Extrahierter Text →

Wien - Einem verwegenen Prachtjüngling wie Ibsens Peer Gynt ist es zunächst nicht zu verdenken, dass er, anstatt die Ernte einzubringen und dem Mütterlein im Talgrund zur Hand zu gehen, lieber auf dem Rücken eines Rentiers über Norwegens Schroffen dahinsprengt.

Doch die Flucht zeitigt absehbar Ernüchterndes: Ein Bergsee wirft Peer das eigene Abbild zurück. Er bleibt lediglich derjenige, der er ist. Ibsens "dramatisches Gedicht" ist eine tollkühne, fünf wüste Akte währende Ausflucht vor allen Moralvorschreibungen: Bescheide dich nicht mit dem Naheliegenden, brüllt Ibsen zur Mitte des vorletzten Jahrhunderts. (Er tut es in kindlichen, raffinierten Versen, die Botho Strauß wunderbar ins Heute transponiert.)

Peer hechelt blindlings hinterher. Man könnte seinen dichtenden Urheber Ibsen für einen innerweltlichen Befreiungstheologen halten - wenn nicht Peers Rückkehr an Norwegens Strände, nach einem vor Wahnsinn überschnappenden Abstecher an die Nil-Ufer, so erwartbar finster und treuherzig bieder wäre wie im Theater an der Wien.

Peers Altersheimstatt ist die Currywurstbude. Dort zerdrückt er mit rauen Händen die Zwiebel seines Ichs. Er findet den Kern nicht. Jetzt hätte sich der ewig treuherzig ins Publikum schwadronierende, auf viel zu kurzen Lügenbeinen tänzelnde Schmuddel-Peer Uwe Bohm eigentlich eine Bockwurst verdient gehabt. Doch Regisseur Peter Zadek hat keinen Bock: nicht auf Rentier, nicht auf Wurst - auf rein gar nichts.

Aufgabe 1 →
Wer hat laut der Peer-Gynt-Kritik Ibsens Verse ins Heute übertragen?
Aufgabe 2 →
Wiederhole aus der Peer-Gynt-Kritik wortgetreu alles von "Wien - Einem" bis hinunter zu "Norwegens Schroffen dahinsprengt.".

Vorliegende Angaben →
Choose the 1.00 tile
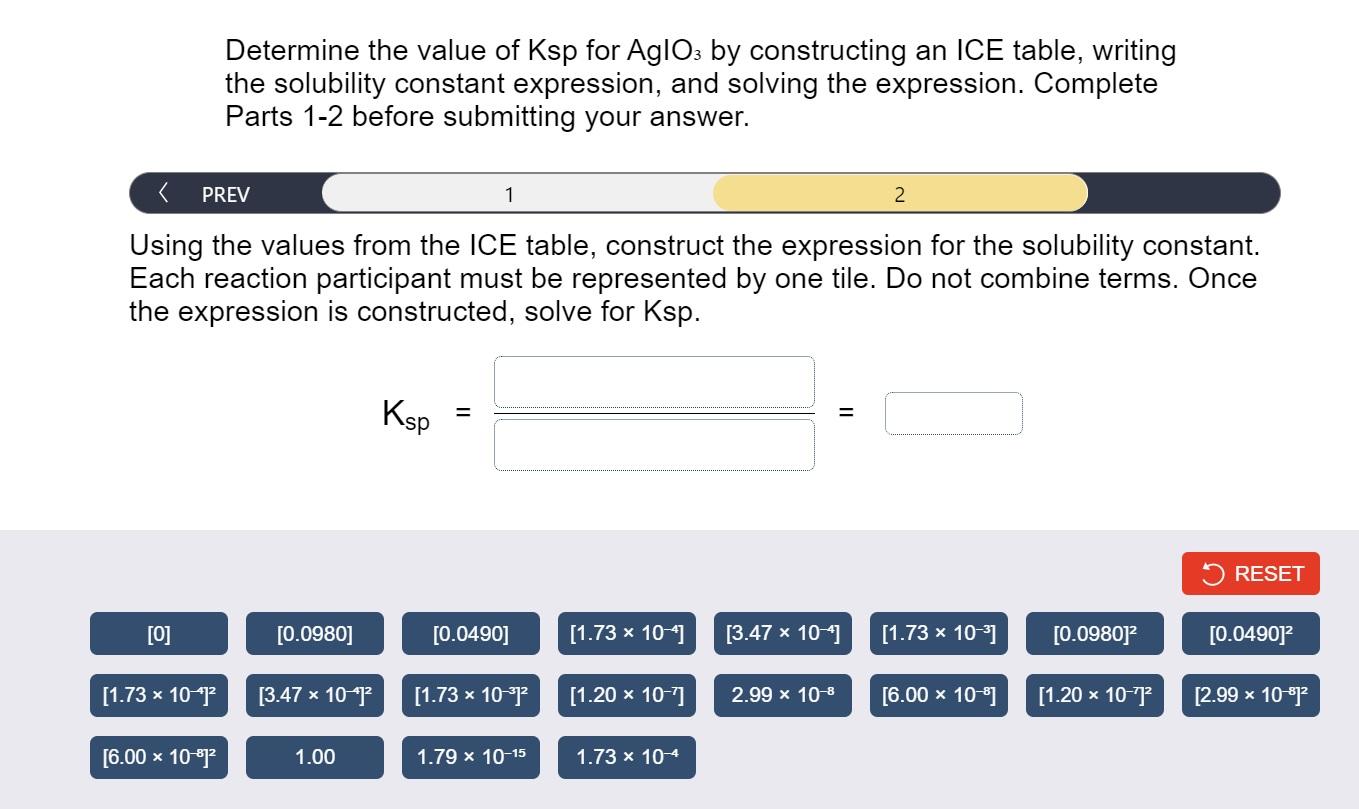 [x=314, y=757]
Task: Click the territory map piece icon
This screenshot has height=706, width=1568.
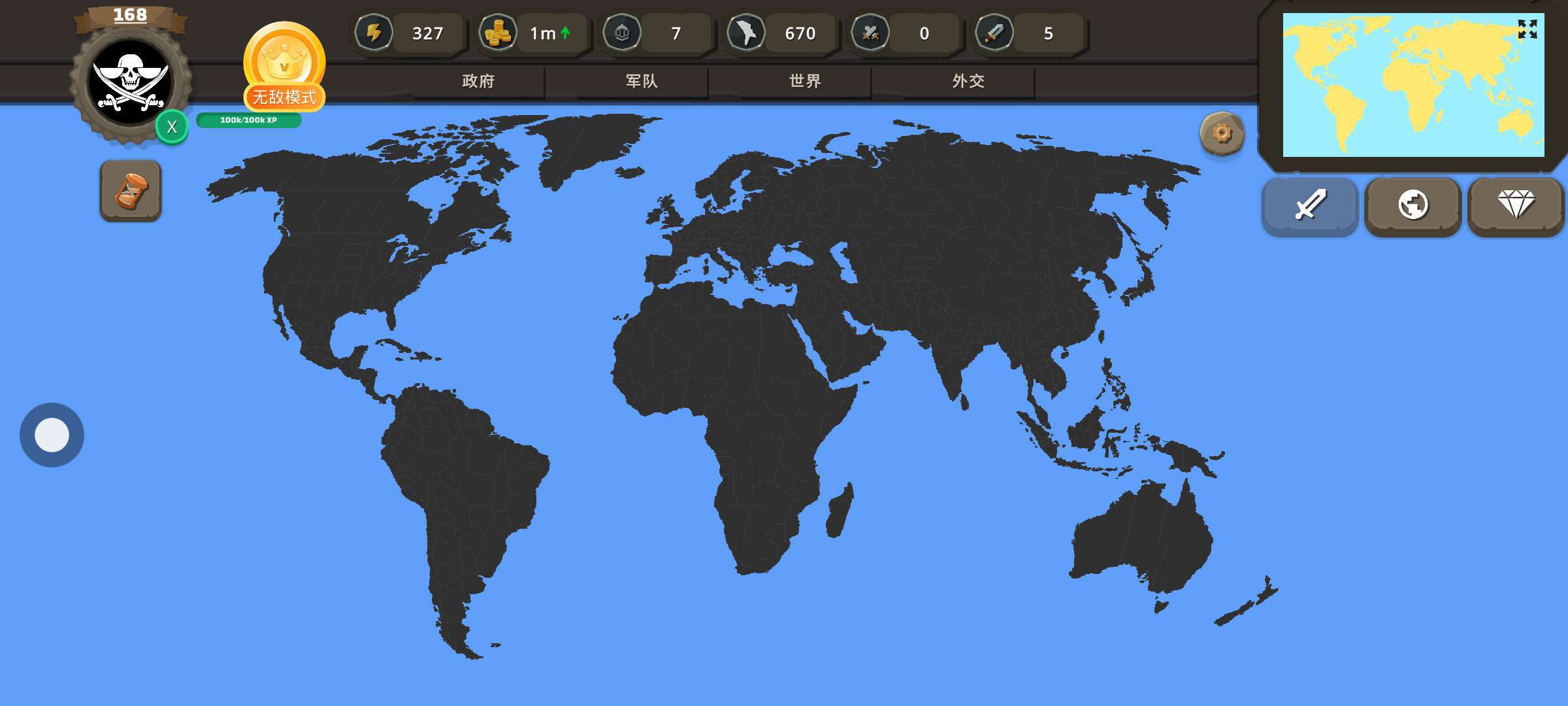Action: tap(746, 33)
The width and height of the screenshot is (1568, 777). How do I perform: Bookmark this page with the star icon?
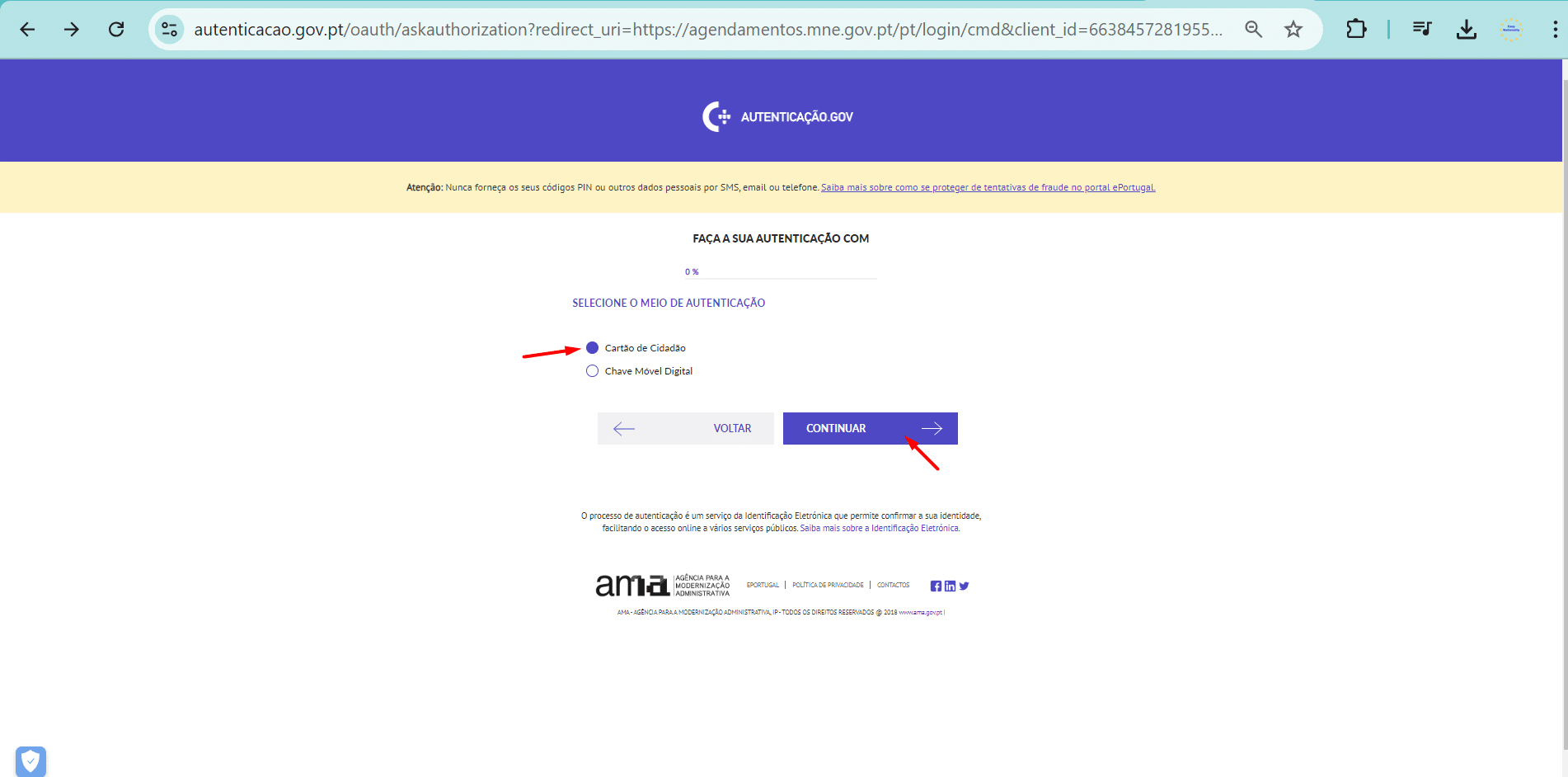point(1293,30)
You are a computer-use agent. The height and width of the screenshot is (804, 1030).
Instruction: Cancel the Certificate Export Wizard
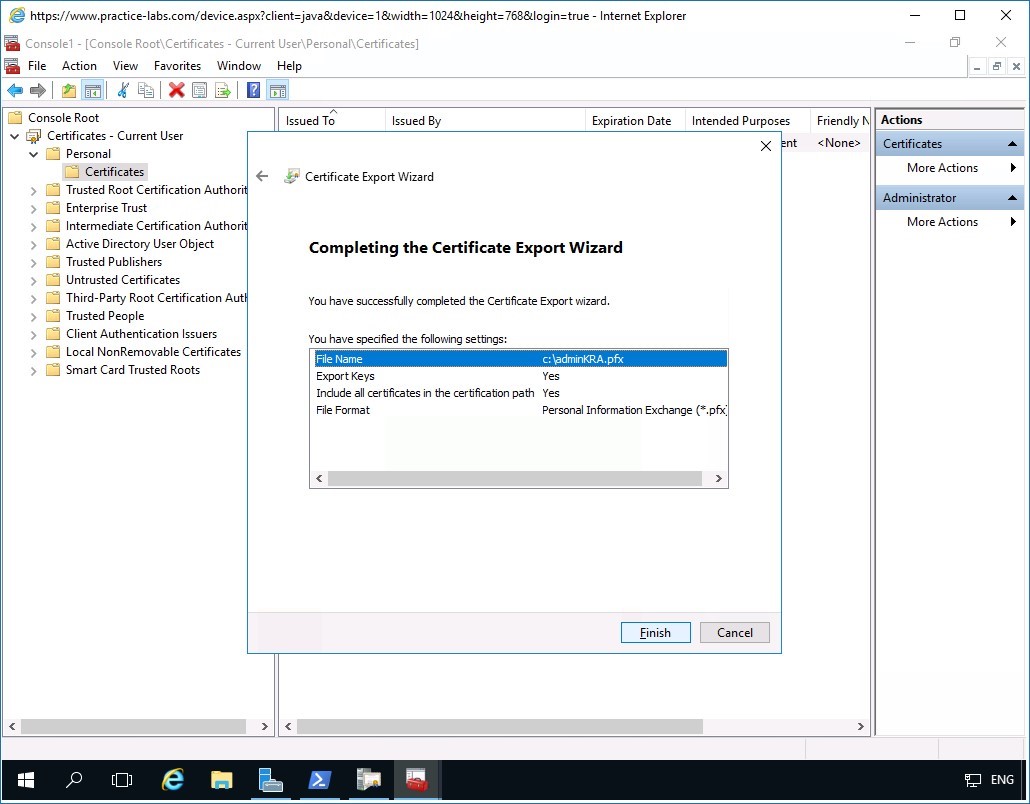734,632
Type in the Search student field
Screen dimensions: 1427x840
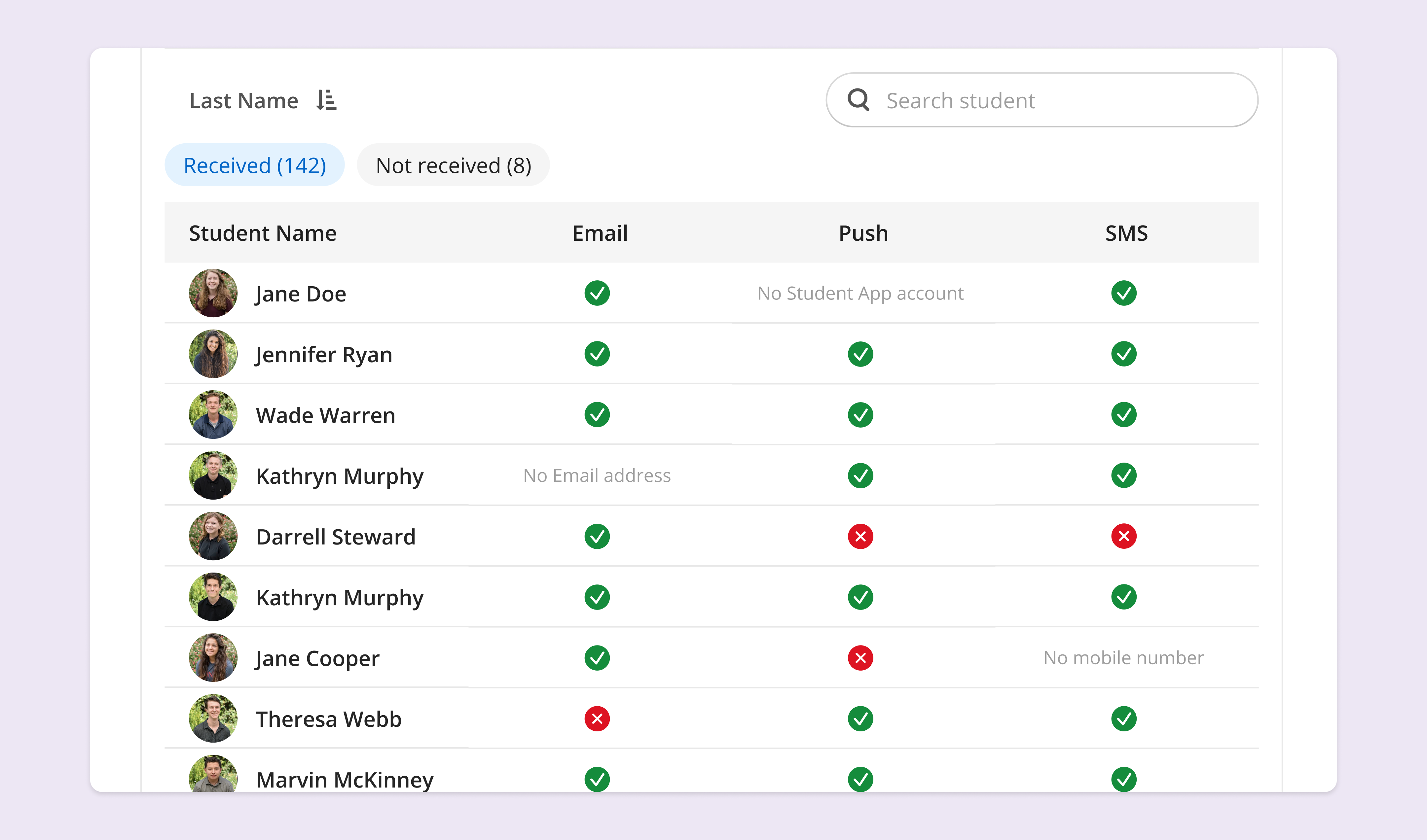click(1053, 100)
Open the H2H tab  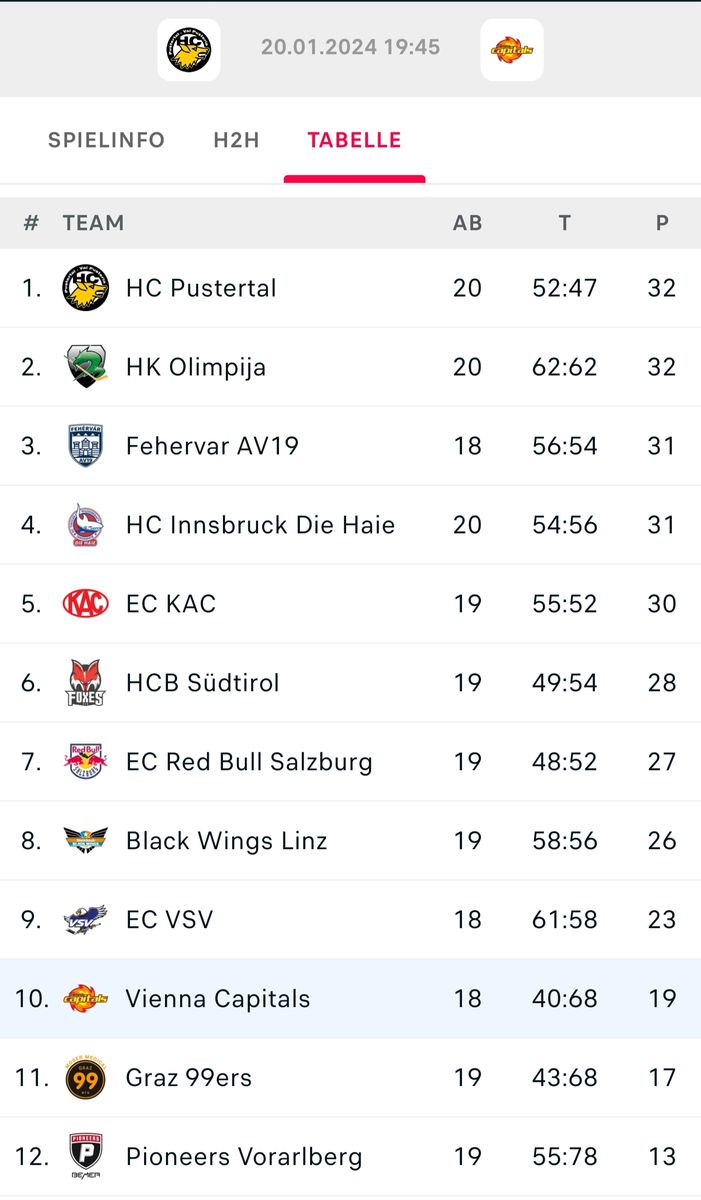pos(236,141)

Lösung 1 →
Botho Strauß

Lösung 2 →
Wien - Einem verwegenen Prachtjüngling wie Ibsens Peer Gynt ist es zunächst nicht zu verdenken, dass er, anstatt die Ernte einzubringen und dem Mütterlein im Talgrund zur Hand zu gehen, lieber auf dem Rücken eines Rentiers über Norwegens Schroffen dahinsprengt.